Der Stuttgarter Sportwagenbauer Porsche steht vor tiefgreifenden Veränderungen. Vorstandschef Michael Leiters will seinen Sanierungskurs deutlich verschärfen und prüft dabei sogar eine Verkleinerung des Vorstands.
Auch die Zusammenlegung von Ressorts ist im Gespräch. Laut Informationen aus Managementkreisen könnten etwa das Produktionsressort und die Beschaffung zusammengeführt werden.
Wie heise.de berichtet, wird der Umbau mindestens zwei harte Jahre dauern. Der Hintergrund: 2025 verkaufte Porsche nur noch rund 280.000 Fahrzeuge - das sind 30.000 weniger als im Vorjahr.
Damit rückt Leiters vom Kurs seines Vorgängers Oliver Blume ab. Der heutige VW-Konzernchef hatte Porsche auf deutlich höhere Stückzahlen ausgerichtet. Die Planungen sahen 350.000 bis 400.000 Fahrzeuge pro Jahr vor - diese Ziele wurden klar verfehlt.

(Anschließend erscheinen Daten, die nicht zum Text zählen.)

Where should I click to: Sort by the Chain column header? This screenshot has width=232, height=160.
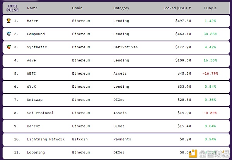tap(77, 8)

Rückläufige Geschäfte vor allem in China belasten den Luxushersteller schwer. Die Konzernstrukturen sollen nun so aufgestellt werden, dass Porsche auch bei weniger produzierten Fahrzeugen gute Gewinne erzielt.
Die Sparrunde trifft auch die Mitarbeiter: Die Prämie für 2025 wurde gestrichen. Selbst der Vorstand erhielt keinen Jahresbonus. Derzeit verhandelt Leiters mit dem Betriebsrat über ein weiteres Sparpaket.